Post-Election Day Blues
I won't tell you whether that makes me happy or not, because one of the great ideas with voting in a free country is that no one has to know how you voted. Another great idea is that if you are a citizen who has registered, you are actually allowed to vote.
Let me tell you about my voting experience yesterday. Then you make the call.
There were no lines at my poling place, just as there were no lines the last time I voted.* As I walked in, a departing voter (we'll assume he voted; but maybe not) said something I didn't catch to one of the election judges (the only man, the rest were women), who responded to him in a gruff voice. One of the other judges quietly said to him, “You're being awfully strict.”
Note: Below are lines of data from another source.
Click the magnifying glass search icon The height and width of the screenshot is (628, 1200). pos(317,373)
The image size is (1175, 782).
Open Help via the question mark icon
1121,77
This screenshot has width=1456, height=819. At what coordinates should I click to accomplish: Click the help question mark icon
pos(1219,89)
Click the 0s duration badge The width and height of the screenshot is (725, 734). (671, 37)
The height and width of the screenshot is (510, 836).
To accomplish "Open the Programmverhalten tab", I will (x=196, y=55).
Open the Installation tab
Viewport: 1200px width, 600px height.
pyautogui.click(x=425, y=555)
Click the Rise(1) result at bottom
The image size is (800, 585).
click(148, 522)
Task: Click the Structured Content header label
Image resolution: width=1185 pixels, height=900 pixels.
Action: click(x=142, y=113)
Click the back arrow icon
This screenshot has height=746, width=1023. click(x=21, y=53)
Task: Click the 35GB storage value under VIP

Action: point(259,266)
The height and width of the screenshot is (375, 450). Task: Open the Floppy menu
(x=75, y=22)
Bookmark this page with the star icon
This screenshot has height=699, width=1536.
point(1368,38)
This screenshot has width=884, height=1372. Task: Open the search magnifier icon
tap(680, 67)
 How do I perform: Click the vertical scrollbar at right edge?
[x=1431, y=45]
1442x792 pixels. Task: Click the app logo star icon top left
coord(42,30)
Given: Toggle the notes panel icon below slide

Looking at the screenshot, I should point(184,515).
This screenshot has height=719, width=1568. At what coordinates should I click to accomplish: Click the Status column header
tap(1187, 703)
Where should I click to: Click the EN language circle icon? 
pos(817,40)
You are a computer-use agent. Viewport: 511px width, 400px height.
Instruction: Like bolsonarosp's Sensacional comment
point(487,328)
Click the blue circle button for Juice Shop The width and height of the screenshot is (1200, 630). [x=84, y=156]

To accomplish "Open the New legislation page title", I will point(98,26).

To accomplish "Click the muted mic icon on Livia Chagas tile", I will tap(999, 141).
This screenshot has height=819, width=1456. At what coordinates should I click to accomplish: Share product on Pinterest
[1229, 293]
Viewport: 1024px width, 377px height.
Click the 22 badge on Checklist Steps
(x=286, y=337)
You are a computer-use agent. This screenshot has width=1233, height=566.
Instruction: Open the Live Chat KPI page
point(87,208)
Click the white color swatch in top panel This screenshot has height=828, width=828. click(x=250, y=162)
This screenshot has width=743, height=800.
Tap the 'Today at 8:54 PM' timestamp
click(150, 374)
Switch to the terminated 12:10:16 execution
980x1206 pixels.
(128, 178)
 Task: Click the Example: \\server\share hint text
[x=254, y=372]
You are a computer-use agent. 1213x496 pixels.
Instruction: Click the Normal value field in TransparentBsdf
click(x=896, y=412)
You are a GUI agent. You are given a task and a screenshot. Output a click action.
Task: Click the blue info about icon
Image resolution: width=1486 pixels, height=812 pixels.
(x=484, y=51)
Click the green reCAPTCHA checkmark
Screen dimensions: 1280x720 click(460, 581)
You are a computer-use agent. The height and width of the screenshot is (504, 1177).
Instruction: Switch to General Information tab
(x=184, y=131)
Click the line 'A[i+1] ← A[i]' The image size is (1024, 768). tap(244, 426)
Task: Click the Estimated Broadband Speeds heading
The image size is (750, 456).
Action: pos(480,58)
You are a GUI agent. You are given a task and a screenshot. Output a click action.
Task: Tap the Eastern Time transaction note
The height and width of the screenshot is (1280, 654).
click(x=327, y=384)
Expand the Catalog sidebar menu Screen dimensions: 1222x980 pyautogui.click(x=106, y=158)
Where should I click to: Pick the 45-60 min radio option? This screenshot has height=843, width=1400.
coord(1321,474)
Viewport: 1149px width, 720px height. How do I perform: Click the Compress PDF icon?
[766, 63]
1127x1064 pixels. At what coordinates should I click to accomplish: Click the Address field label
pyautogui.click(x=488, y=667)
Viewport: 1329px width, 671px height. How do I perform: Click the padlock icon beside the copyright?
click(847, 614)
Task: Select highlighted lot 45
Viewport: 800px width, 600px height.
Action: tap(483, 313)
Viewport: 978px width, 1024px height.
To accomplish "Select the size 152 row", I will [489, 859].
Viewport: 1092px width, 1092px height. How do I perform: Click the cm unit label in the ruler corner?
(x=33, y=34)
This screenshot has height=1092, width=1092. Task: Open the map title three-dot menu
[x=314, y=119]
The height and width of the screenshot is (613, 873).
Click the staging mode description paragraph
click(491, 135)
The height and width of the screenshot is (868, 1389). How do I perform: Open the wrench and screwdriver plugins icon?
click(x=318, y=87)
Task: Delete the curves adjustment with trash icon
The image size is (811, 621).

Before I could open my mouth in greeting, he pointed to a table and said. “Fill out one of those yellow cards. But before I'll let you do that, take this pen over there.” He pointed to a pen at his elbow. The other judges tittered a little. I picked up the pen and did as he asked. I brought my yellow card back over to him, along with my driver's license. He found my name in the list. I got ready to sign my name next to it.
But first, he had a problem with the address on my license. Fine; it's my old address, so I quickly produced my checkbook with my current address, just as I had the last time I voted here.
“Hmmm,” he said. “Well. The photo on the license dooooes look like you. But. I need to see your signature for comparison." (What does this have to do with my address? I wondered.)
I signed my name on a piece of paper, knowing what his reaction would be before the ink even dried.
“These signatures don't match,” he said, as if reading from a cue card.
“I promise you, it's me. Do you want to see my credit cards?”
“No. It does look like you on the driver's license. But.” He waited a full minute before delivering his verdict. I stood there turning redder and redder. Everyone in the room watched us.
“I'm going to let you vote provisionally.”
“Yeah. Here's your ballot. Fill it out, fill out this envelope, and you vote will be counted later. If there aren't any problems.”
One of the other judges led me to a table out in the wide-open, and told me to fill everything out. Then she apologized. I got out my notes with my votes and filled in the ballot. Then I filled out the envelope with my personal information. Before I finished, before I could put the private ballot into the envelope and put away my notes, two of the judges approached the table and asked if I had finished. They were polite, but I believe my voting privacy had been compromised, as one of the women looked down at my notes before I had a chance to sweep the paper back into my purse.
Is this voter harassment? You make the call.
*I have a theory for why my particular, well-to-do poling place doesn't draw in the crowds, and I wonder if it has anything to do with the way I was treated. My area is a stronghold for one of the parties, and it is only the members of the other party and independents who bother to vote. Pure speculation on my part.